• _Directions for this task_:
Swap "Screen dimensions" for "Display size" everywhere in the lines that follow, and reproduce them with nothing else changed.

• _Records provided_:
↓↓↓

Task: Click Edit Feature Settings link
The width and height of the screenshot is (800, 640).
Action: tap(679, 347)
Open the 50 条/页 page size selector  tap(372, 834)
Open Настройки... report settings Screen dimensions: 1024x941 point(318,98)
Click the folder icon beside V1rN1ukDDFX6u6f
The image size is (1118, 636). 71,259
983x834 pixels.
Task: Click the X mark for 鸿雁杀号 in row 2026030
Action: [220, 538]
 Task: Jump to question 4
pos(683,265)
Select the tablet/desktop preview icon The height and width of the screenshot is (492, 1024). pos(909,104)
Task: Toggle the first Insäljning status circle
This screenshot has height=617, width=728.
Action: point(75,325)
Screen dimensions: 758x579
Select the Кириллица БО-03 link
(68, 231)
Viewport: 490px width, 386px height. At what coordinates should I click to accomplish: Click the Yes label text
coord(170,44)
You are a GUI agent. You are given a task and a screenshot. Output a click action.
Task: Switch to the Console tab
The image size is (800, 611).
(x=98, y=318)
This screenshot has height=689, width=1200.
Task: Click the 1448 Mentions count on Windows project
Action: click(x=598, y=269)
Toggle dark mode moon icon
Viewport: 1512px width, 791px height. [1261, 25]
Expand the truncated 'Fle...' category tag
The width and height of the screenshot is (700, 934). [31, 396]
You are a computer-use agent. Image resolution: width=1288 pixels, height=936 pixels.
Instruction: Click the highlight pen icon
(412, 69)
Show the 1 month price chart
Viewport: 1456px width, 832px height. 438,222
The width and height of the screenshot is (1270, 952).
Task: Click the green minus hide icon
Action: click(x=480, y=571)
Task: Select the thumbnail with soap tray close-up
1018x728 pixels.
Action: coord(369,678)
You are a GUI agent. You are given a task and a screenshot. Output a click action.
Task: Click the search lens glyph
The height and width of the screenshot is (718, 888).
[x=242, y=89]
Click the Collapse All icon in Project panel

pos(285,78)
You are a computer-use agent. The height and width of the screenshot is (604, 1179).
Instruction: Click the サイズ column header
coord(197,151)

↑↑↑

• _Output of the task_:
Task: Click Edit Feature Settings link
The width and height of the screenshot is (800, 640).
Action: tap(679, 347)
Open the 50 条/页 page size selector  tap(372, 834)
Open Настройки... report settings Display size: 1024x941 point(318,98)
Click the folder icon beside V1rN1ukDDFX6u6f
The image size is (1118, 636). 71,259
983x834 pixels.
Task: Click the X mark for 鸿雁杀号 in row 2026030
Action: [220, 538]
 Task: Jump to question 4
pos(683,265)
Select the tablet/desktop preview icon The height and width of the screenshot is (492, 1024). pos(909,104)
Task: Toggle the first Insäljning status circle
This screenshot has height=617, width=728.
Action: point(75,325)
Display size: 758x579
Select the Кириллица БО-03 link
(68, 231)
Viewport: 490px width, 386px height. At what coordinates should I click to accomplish: Click the Yes label text
coord(170,44)
You are a GUI agent. You are given a task and a screenshot. Output a click action.
Task: Switch to the Console tab
The image size is (800, 611).
(x=98, y=318)
This screenshot has height=689, width=1200.
Task: Click the 1448 Mentions count on Windows project
Action: click(x=598, y=269)
Toggle dark mode moon icon
Viewport: 1512px width, 791px height. [1261, 25]
Expand the truncated 'Fle...' category tag
The width and height of the screenshot is (700, 934). [31, 396]
You are a computer-use agent. Image resolution: width=1288 pixels, height=936 pixels.
Instruction: Click the highlight pen icon
(412, 69)
Show the 1 month price chart
Viewport: 1456px width, 832px height. 438,222
The width and height of the screenshot is (1270, 952).
Task: Click the green minus hide icon
Action: click(x=480, y=571)
Task: Select the thumbnail with soap tray close-up
1018x728 pixels.
Action: coord(369,678)
You are a GUI agent. You are given a task and a screenshot. Output a click action.
Task: Click the search lens glyph
The height and width of the screenshot is (718, 888).
[x=242, y=89]
Click the Collapse All icon in Project panel

pos(285,78)
You are a computer-use agent. The height and width of the screenshot is (604, 1179).
Instruction: Click the サイズ column header
coord(197,151)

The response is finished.